Прав Леонид Парфенов, который считает, что глянцевой журналистики не существует. Глянцевые журналы находятся вне актуальной аналитики и новостей, они не пишут о нефти и политической ситуации на Ближнем Востоке. И, тем не менее, по свидетельству экономических изданий, объем рынка глянцевых журналов неуклонно растет, а, по мнению Льва Рубинштейна (которое он высказал в передаче «Школа злословия»), глянец постепенно становится частью мейнстрим-идеологии.
Сегодня издательские дома Independent Media или Conde Nast с многочисленными редакциями напоминают производственные фабрики, служащие которых соблюдают дресс-код и нормы корпоративной культуры. По лекалам здесь лепят лицензионные издания по интересам (про фитнес, автомобили и цифровую технику), создавая новые площадки для рекламодателей-производителей.

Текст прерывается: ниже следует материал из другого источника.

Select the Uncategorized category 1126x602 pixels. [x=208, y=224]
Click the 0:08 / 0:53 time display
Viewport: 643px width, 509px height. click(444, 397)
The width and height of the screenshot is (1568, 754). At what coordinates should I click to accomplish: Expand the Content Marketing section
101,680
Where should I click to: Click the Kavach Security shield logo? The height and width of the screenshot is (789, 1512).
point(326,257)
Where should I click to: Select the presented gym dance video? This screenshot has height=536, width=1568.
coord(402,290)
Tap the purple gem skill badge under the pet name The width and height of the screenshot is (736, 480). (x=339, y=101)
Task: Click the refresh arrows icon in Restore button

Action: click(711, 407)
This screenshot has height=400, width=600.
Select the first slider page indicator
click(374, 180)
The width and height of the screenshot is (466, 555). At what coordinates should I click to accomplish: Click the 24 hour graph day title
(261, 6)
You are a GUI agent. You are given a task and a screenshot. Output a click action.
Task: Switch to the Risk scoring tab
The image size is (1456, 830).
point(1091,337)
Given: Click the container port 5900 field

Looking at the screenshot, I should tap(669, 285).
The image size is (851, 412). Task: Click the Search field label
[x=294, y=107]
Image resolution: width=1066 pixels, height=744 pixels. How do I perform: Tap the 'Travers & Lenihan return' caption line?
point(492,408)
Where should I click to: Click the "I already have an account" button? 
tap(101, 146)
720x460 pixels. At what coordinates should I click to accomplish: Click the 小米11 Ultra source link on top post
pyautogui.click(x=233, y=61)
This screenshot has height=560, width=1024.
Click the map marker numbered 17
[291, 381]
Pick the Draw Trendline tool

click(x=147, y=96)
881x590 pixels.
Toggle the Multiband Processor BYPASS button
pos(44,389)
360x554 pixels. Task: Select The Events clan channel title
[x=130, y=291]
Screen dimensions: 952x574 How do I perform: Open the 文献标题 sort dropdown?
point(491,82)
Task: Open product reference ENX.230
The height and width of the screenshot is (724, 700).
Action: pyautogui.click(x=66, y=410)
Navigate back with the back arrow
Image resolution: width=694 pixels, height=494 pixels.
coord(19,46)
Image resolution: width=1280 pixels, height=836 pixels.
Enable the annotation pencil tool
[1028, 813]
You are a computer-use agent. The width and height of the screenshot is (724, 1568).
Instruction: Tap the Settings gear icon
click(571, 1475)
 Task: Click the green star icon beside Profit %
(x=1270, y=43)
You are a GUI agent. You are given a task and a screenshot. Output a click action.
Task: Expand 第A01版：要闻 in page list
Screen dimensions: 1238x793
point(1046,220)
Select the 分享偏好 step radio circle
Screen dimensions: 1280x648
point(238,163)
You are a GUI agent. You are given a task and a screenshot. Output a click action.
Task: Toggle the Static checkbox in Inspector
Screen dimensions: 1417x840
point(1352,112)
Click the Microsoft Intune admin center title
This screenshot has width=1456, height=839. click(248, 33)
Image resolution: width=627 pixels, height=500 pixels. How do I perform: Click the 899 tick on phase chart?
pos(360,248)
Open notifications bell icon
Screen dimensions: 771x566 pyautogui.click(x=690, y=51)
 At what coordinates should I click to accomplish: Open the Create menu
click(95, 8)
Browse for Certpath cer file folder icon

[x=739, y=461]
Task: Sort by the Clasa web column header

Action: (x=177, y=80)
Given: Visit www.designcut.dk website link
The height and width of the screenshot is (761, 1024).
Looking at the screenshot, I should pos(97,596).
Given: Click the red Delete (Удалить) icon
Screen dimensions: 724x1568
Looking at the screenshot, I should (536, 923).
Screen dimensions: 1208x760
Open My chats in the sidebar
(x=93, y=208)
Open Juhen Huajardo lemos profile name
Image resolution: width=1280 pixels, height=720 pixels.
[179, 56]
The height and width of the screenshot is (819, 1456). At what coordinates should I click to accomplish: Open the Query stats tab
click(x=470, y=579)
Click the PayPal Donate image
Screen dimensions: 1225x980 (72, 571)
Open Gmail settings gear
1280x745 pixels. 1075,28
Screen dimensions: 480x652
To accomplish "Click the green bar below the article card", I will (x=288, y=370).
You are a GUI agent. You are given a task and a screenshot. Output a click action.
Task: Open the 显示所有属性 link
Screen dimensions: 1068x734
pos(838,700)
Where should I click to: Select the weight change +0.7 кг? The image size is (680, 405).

Однако так было не всегда. В эпоху зарождения глянца у него было свое лицо. Глянцевые журналы пришли в Россию в начале 90-х на смену затухающим толстым журналам и стали, в первую очередь, новой формой творческого самовыражения. В журналы с картинками высокого полиграфического качества вроде Ома, Птюча, Playboy’я потянулись статусные писатели: Лимонов и Ерофеев, Пелевин и Сорокин. У истоков русского глянца стояли главный музкритик Советской империи Артемий Троицкий, литобозреватель «Коммерсанта» покойный Михаил Новиков и другие представители культурной элиты того времени.
В то время глянец выполнял иные, нежели сегодня функции: он воплощал либеральные в лучшем смысле слова ценности и свободу слова, на страницах журналов появлялись маргинальные истории, которые никогда бы не могли быть опубликованы в ежедневной прессе. Конечно, уже тогда глянец призывал читателя «потреблять мечту», однако мечту другую: не СССРовскую в виде гаража или мебельного гарнитура, но мечту по-настоящему далекую, раннекапиталистическую (вроде первых мобильных телефонов), и потреблять по-другому - не механистично, но испытывая истинное блаженство, которое сегодня уже недоступно развращенному изобилием человеку.
Тогда же, в середине 90-х, в глянец ринулось и молодое поколение. Большинство из них - выпускники филфака, истфака МГУ и других авторитетных ВУЗов -- оставили кафедры, чтобы примкнуть к прогрессивной мысли и творить печатную революцию. А революция действительно произошла: те, кто оказался в глянцевой обойме, поняли, что можно писать качественные тексты и получать за это приличные деньги.
Как однажды высказалась Авдотья Смирнова, глянец всегда что-то продает под видом бескорыстного служения прекрасному. И пусть сегодня он продает удобоваримую роскошь вроде автомобилей, гаджетов или нарядов, но тогда, в начале-середине 90-х, глянец действительно продавал сказочный образ жизни. Многое, о чем писали в первом глянце, покупке подлежало лишь гипотетически: это были, прежде всего, символы нового времени.
Сегодня в глянце практически не осталось зоны символического. Как однажды сказал писатель Кристиан Крахт, он помнит, как в конце 80-х на его глазах журнал Playboy вдруг превратился в каталог автомобилей. Глянец читают так же, как потребляют массовую культуру: жанровое кино или тонкие брошюрки «Притворись знатоком» издательства «Амфора». Единственное, что не потеряло в глянце символической ценности, - это сами деньги. Они существуют не на физическом, но абстрактном уровне, они наделены магической силой, способной приоткрыть двери в идеальную реальность. Так, на вопрос о том, кто достоин обложки журнала Esquire, главный редактор журнала Филипп Бахтин отвечает: «Сильным персонажем» я бы назвал персонаж, в который вложены деньги». Вот, оказывается, почему на обложке журнала появляются Роберт Де Ниро или Джек Николсон.
Глянец сегодня продает деньги и денежные знаки, однако на поверку оказывается полым пространством. Несколько лет назад кельнский музкритик Андрей Горохов опубликовал статью под названием «Дыра, прикрытая глянцем» о том, как музыкальная журналистика стала придатком звукозаписывающей индустрии. Также и глянец растерял содержание и смыслы. Возможно, поэтому сегодня многих журналистов тянет делать что-то собственными руками. Кинокритики снимают кино, музыкальные журналисты становятся диджеями, а книжные обозреватели - писателями. А может быть, делают они это оттого, что глянец заставил их поверить в то, что на самом деле писать книги и снимать кино – это очень просто, стоит только вложить деньги, и все получится.